**Текст упражнения**.
————————

Я очень люблю, честно говоря, эти шоу как зритель, я бывала на разных торгах.
К ним, конечно, тоже нужно готовиться, как к любой программе, любому важному интервью, и это всегда интересно. Ты начинаешь читать про художников, ты должен познакомиться с работами. Я помню мою первую встречу с господином де Пюри. Это был благотворительный аукцион Натальи Водяновой в Барвихе. Я был с русской стороны, должен был ее представлять, вести вечер, а дальше — он. И я его спрашиваю: «Если бы вы покупали сегодня, вы что выбрали бы?» Он отвечает: «Ну, я бы купил вот этого немца, Ансельма Рейле». И он показывает на работу, которая потом взлетела невероятно в цене. Начался аукцион. Я сидел за столом с Умаром Джабраиловым (бизнесмен и известный коллекционер. — TANR) и говорю ему: «Он мне сказал, что он бы купил эту работу». И Умар покупает эту работу и на день рождения присылает ее мне.
Павел Отдельнов. «ГСК. Локация». 2020. Фото: Коллекция Андрея Малахова
Для вас важно общение с художниками, которых вы приобретаете?
Это правда. Важно посещение галереи или просто с ними знакомство. Я был в одной компании с Шоном Скалли и понял, что это человек с такой отрицательной энергетикой, что мне задаром его работ не надо.
Недавно вы громко заявили о своих планах — открыть центр современного искусства в родном городе Апатиты. Расскажите подробнее, что это будет.
Когда твой возраст приближается к 50, хочется построить что-то, что будет тебя вдохновлять. Я почувствовал, что нужно сделать что-нибудь для родного города. Самое правильное направление для спасения экономики любого города, где нет производства (а в Апатитах его нет), — это туризм. Природа тут очень красивая, полярная ночь, северное сияние, озера, саамы. И если делать арт-центр, то на международном уровне. Представить не только российских художников, но и самые громкие имена — и американские, и европейские. Тогда это может заинтересовать не только китайских туристов. Можно возобновить обмен с северными странами, а наших туристов заставить ездить не только на Алтай, Байкал и в Сочи.

————————

**Исходные данные**.
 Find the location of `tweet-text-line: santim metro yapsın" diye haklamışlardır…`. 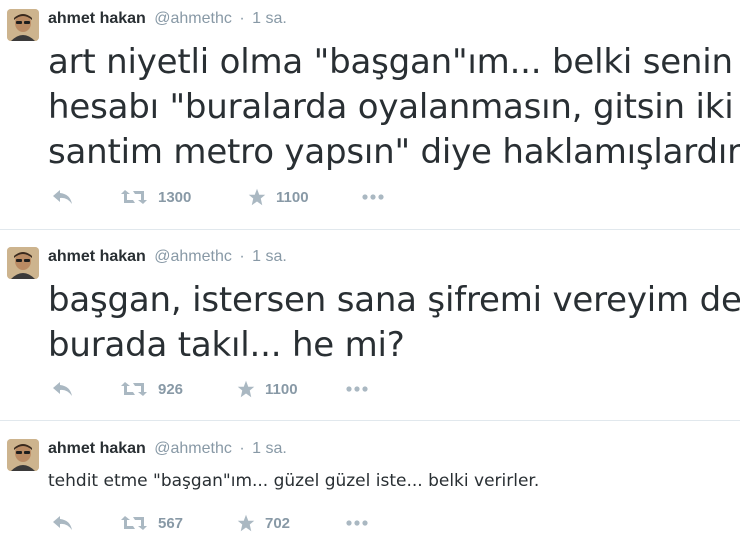

tweet-text-line: santim metro yapsın" diye haklamışlardır… is located at coordinates (394, 152).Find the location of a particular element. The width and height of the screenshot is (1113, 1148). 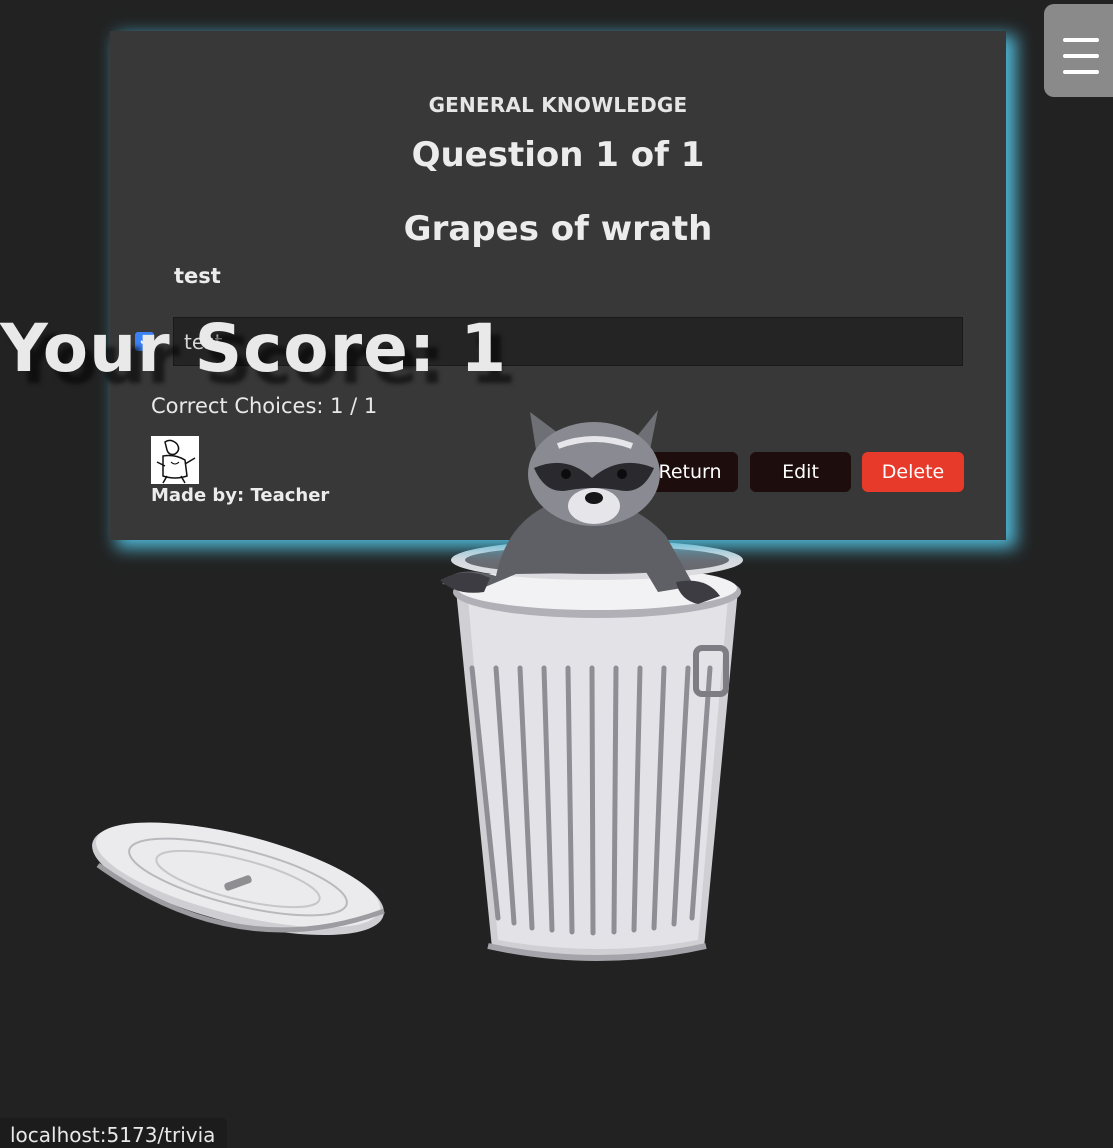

————————

**Задание**.
Ответьте по тексту интервью:
1. В каком месте проходил благотворительный аукцион, где состоялась первая встреча с господином де Пюри?
2. Работу какого художника де Пюри назвал, когда его спросили, что бы он купил?
3. В каком родном городе задуман центр современного искусства?
Пожалуйста, отвечайте только по тексту интервью.

**Ответ**.
1. В Барвихе.
2. Ансельма Рейле.
3. В Апатитах.